[Document extract]
Prehistoric Isle is a scrolling shoot 'em up game reminiscent of R-Type where players assume the role of U.S. Marine pilots taking control of biplanes, which are sent on a reconnaissance assignment through five increasingly difficult stages at "Greenhell Isle", a fictional island inhabited by dinosaurs and creatures thought to be extinct. The players control their plane over a constantly scrolling background and the scenery never stops moving until a boss that must be fought before progressing any further is reached. Players have only one weapon at their disposal: the standard shot that travels a max distance of the screen's length. A gameplay feature is the satellite "option"; when collecting a "P" icon by destroying dinosaur eggs, the players gain a satellite "option" similar to R-Type, which fires multiple types of weapons depending on its current stoptrack position. Various other items can also be picked up along the way such as speed increasers and "$" icons for points. If the player's plane is hit by enemies, enemy fire or enough neanderthals climb onto it, a life is lost but they will be respawned with the penalty of decreasing the plane's firepower to its original state.
[/Document extract]
[Provided information]
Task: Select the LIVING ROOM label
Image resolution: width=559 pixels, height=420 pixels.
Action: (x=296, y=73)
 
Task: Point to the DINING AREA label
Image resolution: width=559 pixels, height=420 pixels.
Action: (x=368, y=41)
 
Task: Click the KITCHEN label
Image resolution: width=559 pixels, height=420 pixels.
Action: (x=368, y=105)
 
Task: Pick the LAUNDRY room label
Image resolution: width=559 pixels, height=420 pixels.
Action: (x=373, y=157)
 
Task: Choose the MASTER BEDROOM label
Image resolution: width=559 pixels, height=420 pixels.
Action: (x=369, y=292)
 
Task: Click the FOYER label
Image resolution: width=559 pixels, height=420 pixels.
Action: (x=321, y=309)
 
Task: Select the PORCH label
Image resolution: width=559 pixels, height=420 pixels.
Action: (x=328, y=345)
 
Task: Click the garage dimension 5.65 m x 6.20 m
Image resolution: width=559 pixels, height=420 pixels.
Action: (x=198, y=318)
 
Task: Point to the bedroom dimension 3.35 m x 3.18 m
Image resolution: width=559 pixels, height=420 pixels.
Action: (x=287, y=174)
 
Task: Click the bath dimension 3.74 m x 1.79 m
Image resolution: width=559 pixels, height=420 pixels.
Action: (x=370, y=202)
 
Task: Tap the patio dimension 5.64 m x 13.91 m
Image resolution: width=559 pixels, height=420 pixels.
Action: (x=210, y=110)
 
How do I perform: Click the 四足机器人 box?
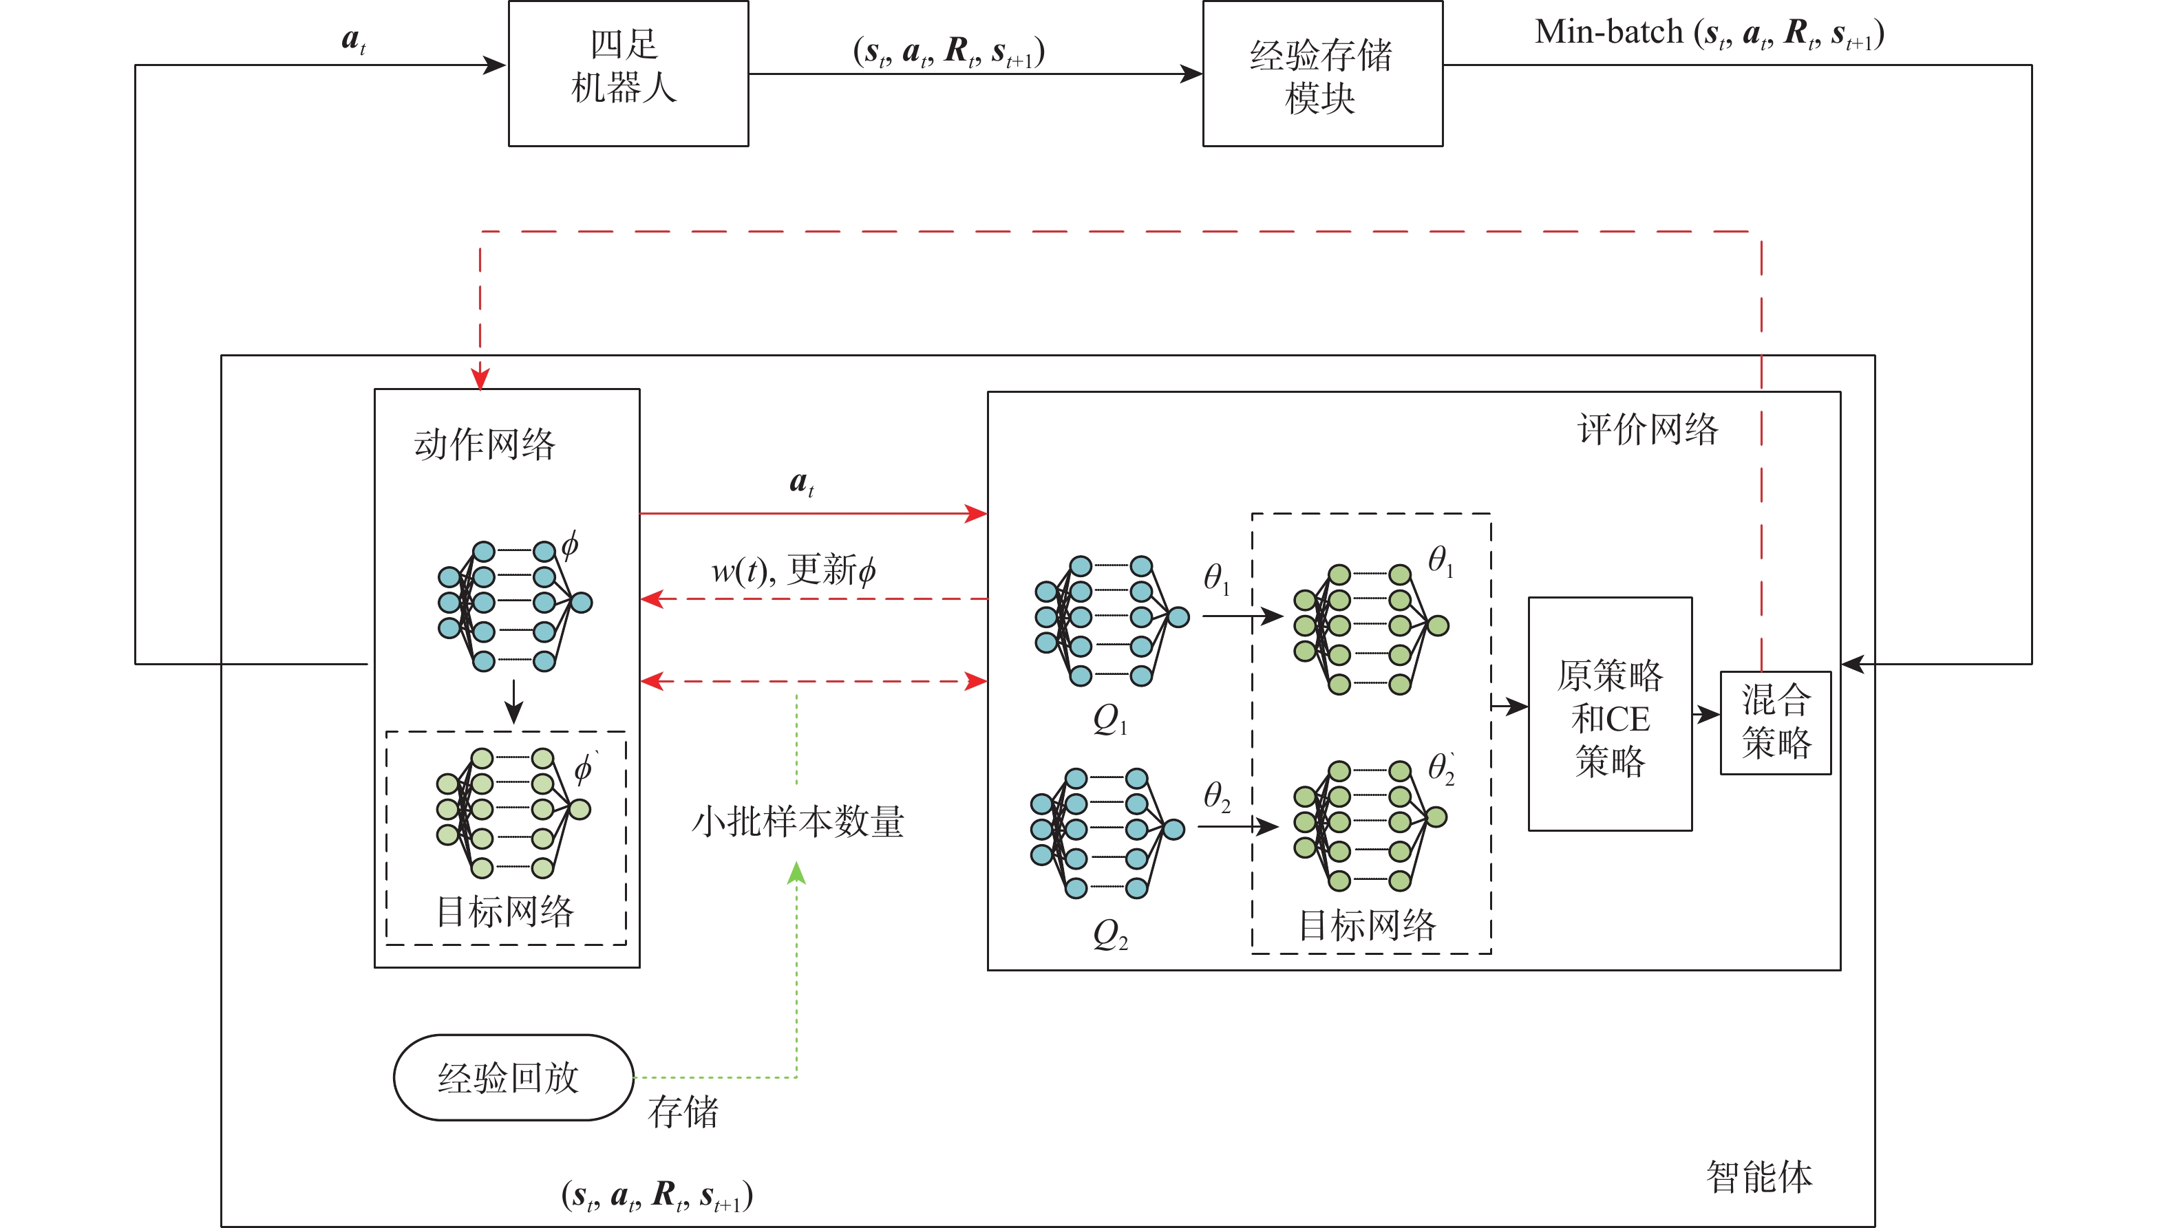tap(628, 74)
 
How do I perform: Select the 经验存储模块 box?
tap(1322, 74)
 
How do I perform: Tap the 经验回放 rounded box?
tap(513, 1077)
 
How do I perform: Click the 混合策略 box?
tap(1775, 722)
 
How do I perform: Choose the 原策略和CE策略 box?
tap(1610, 714)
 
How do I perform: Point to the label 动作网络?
tap(485, 444)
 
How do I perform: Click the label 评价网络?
tap(1647, 429)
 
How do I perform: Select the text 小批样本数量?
tap(797, 821)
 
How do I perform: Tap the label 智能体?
tap(1759, 1176)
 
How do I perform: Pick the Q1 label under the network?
tap(1109, 720)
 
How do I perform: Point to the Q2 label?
tap(1109, 934)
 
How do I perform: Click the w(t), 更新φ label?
tap(793, 570)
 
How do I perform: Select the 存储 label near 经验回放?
tap(683, 1112)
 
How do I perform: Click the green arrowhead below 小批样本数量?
tap(796, 873)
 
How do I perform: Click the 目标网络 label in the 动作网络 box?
tap(504, 912)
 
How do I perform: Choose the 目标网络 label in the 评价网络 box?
tap(1367, 925)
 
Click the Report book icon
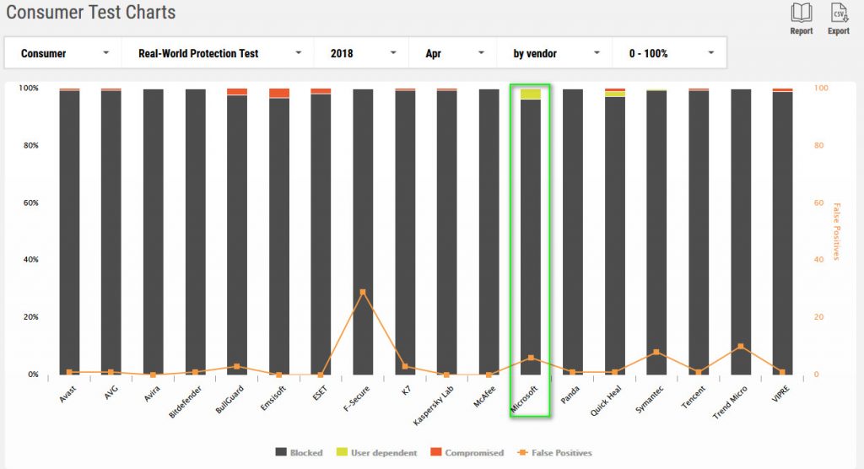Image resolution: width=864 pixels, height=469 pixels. pos(801,13)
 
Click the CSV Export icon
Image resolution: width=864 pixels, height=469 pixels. pos(838,13)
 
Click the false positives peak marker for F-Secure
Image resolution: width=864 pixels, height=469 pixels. pos(363,292)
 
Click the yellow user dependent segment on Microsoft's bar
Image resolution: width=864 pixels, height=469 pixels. pos(531,94)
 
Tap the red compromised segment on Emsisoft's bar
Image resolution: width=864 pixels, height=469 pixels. pos(279,93)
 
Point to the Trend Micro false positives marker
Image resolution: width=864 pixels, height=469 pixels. pos(740,347)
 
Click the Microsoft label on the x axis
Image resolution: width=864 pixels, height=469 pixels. pos(525,397)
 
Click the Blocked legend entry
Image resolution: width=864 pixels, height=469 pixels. pos(299,453)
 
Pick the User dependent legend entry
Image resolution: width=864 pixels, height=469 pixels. pos(381,453)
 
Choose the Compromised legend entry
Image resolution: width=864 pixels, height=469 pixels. pos(468,453)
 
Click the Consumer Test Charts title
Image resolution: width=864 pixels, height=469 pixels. pos(91,13)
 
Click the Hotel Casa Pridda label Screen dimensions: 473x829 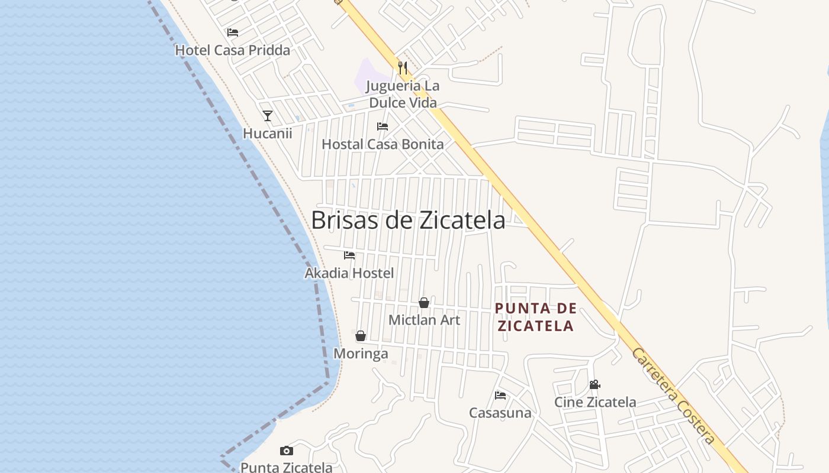pyautogui.click(x=233, y=50)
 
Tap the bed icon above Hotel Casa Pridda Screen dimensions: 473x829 pyautogui.click(x=233, y=33)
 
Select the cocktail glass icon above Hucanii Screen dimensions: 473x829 pyautogui.click(x=268, y=116)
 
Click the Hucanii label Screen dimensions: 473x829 pyautogui.click(x=268, y=133)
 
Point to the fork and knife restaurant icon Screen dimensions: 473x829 pyautogui.click(x=403, y=67)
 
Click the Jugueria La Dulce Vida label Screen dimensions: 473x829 pyautogui.click(x=403, y=94)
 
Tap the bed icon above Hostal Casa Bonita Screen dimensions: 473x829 pyautogui.click(x=383, y=127)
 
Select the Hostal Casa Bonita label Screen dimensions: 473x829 pyautogui.click(x=383, y=144)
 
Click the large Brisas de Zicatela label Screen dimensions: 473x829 pyautogui.click(x=408, y=220)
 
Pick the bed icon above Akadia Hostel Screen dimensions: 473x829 pyautogui.click(x=349, y=255)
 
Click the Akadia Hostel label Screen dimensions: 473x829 pyautogui.click(x=349, y=273)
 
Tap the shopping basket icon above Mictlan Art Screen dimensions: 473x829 pyautogui.click(x=424, y=303)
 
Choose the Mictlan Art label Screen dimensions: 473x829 pyautogui.click(x=424, y=320)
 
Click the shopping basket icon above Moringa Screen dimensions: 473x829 pyautogui.click(x=361, y=336)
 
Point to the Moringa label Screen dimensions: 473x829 pyautogui.click(x=361, y=354)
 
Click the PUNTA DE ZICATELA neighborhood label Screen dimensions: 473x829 pyautogui.click(x=536, y=317)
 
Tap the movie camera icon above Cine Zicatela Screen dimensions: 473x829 pyautogui.click(x=595, y=385)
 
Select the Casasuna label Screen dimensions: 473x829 pyautogui.click(x=500, y=413)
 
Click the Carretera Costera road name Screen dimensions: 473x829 pyautogui.click(x=673, y=396)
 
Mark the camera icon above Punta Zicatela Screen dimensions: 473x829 pyautogui.click(x=287, y=451)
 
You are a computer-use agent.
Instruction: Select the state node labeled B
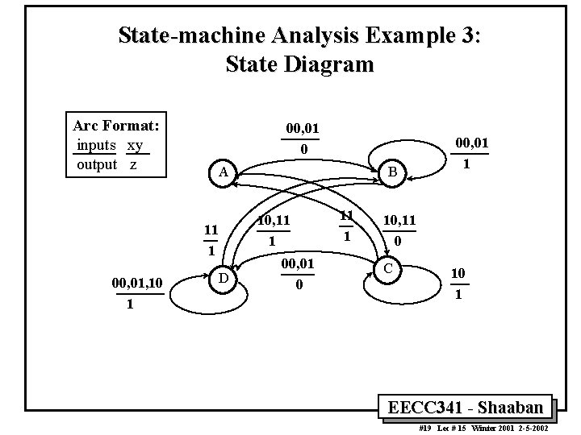point(391,172)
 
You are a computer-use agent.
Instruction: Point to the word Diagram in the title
point(328,64)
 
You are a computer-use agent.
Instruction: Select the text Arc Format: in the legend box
point(115,126)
[/Provided information]
Problems to work on:
[1] In the Prehistoric Isle game description, how do players obtain the "P" icon that grants the satellite option?
[2] Resume the Prehistoric Isle game description after its final sentence.

Written responses:
[1] They collect it by destroying dinosaur eggs.

[2]
== Plot ==
In the 1930s, ships that sailed near The Bahamas began to disappear mysteriously, with the United States and neighbor countries deciding to task an investigation team from the U.S. Marine to determine the cause. When surveying the ocean, the expedition crew comes across an uncharted land dubbed "Greenhell Isle" and launches two reconnaissance biplanes to examine further. During their research, the biplanes come under attack by dinosaurs and creatures thought to be extinct.

== Development and release ==
Prehistoric Isle was created by most of the same team that would later work on several projects for the Neo Geo platforms at SNK. Its development was helmed by a director under the pseudonym of "Yah!", with Eikichi Kawasaki serving as producer. The coding work was handled by two programmers under the pseudonyms of Itsam Matarca and Takoguti Kamen 001 respectively. Hideki Fujiwara, Violetche Nakamoto, Tomomi M. and "Yokochan" acted as the project's designers. The soundtrack was co-written by Shinsekai Gakkyoku Zatsugidan composers Toshikazu Tanaka and Yoko Osaka, with Tanaka writing the names of each music track.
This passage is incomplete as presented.